The idea was going to be that we don’t have enough competition for internet services because of the pay-to-play rules that local municipalities have put in place, and really that’s a fundamental problem that we should fix to save the internet. God that sounds dry even as I write about it in the meta. I lost interest after working at it for a bit. And instead I wrote this little ditty instead.
I noticed that Net Neutrality (or Net Neutering, as I like to call it) remains a topic that still easily grabs my attention. Why does it? Because I know enough to see the political exploitation going on. Yet again, the masses, to which group I usually belong, are proving to be easily hoodwinked and it upsets me to see it. There is a sick combination of the fact that most people are ignorant of how the internet is composed and, more specifically, how peering is done.
I say ‘ignorance’ here without judgment. I wouldn’t expect most people to know how the internet is composed. A well-run utility is understood by its users through the components of its public interface. Using the car as an analogy: You might understand what goes on under the hood of your car but you don’t need to in order to work the steering wheel, the pedals, and the gear selector.
I’d like for you to consider this question: if most people are ignorant of the details of the technology and composition of the Internet, by what stretch of the imagination are they fit to make decisions on regulation? I can’t fathom it. But that’s what’s so clever about the other main ingredient of the Net Neutering campaign. Whipping the public into a frenzy of fear so that they clamor for increased government power.
This is achieved by mass media messaging designed to induce dystopian fears of an internet where only the fast lanes will get you anywhere you care to be, and the hippie free-love internet will starve to death. The dystopian fear leads the unwary reader to conclude that something must be done to protect the Internet.
Widespread Ignorance + Widespread Fear/Panic = An Exploitable Revolution
And the proposed solution is FCC regulation. Always more regulation… Worst of all is that the people flogging regulation operate on and promote the unquestioned assumption that a government regulatory body actually represents the consumer.
The so-called public interest is an indefinable notion since the only bona-fide common interests of all are defined in the lowest rungs of Maslow’s hierarchy of needs. Food, shelter… these things are best handled by the free market.
The consumer, as a class of people, is a non-concept. Everyone who earns money is a producer. Everyone who spends money is a consumer. Thus, we are ALL consumers and we are ALL producers.
The classes as defined are meaningless and regulation is, thus, arbitrary… lacking any real rational basis for constraint.
I will be repeating this a lot so you don’t need to read or remember this next line at all: There is no precondition for government corruption that is more powerful than arbitrary power.
More Cowbell
Well, for those who want an antidote against this sort of manipulation, I have a prescription: Don’t panic!
How? We can use the same methods that we use to make sure we buy low and sell high in the financial markets! (No… I’m not saying we need to use dollar-cost-averaging and rebalancing… :)

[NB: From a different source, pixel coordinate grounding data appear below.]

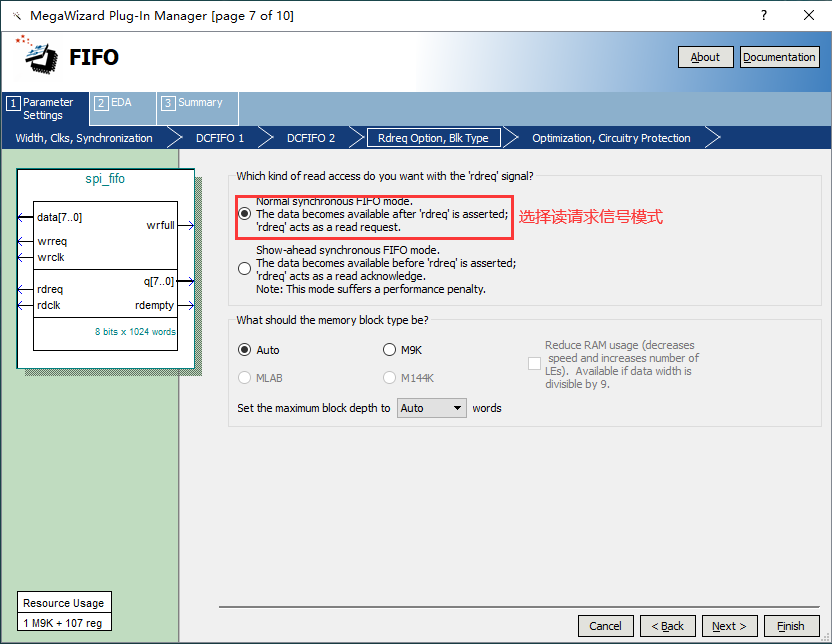This screenshot has width=832, height=644.
Task: Open the Parameter Settings tab
Action: click(x=45, y=108)
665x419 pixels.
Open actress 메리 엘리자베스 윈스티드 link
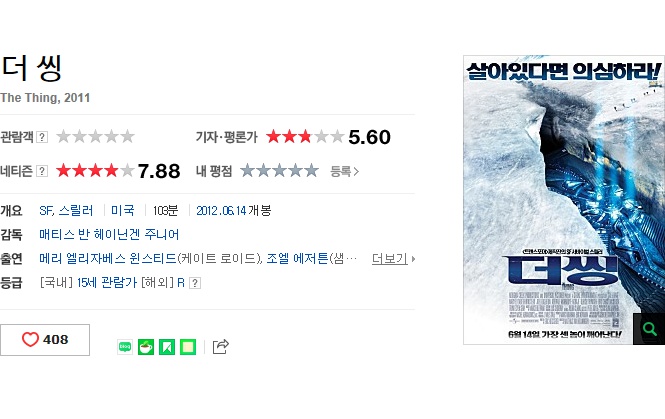(x=108, y=258)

I would like to quote Jack Bogle, the founder of the Vanguard Group, on this one: “Don’t do something, stand there!!!”. His advice helps us to overcome a very common cognitive bias toward action. It recognizes that we, as humans, are bad at predicting outcomes. We are bad at guessing where the market will be in 6 months let alone a year.
Well… we are really, really bad at predicting direct and secondary effects of public policy. Don’t panic! Don’t be manipulated! And think your way through it long term.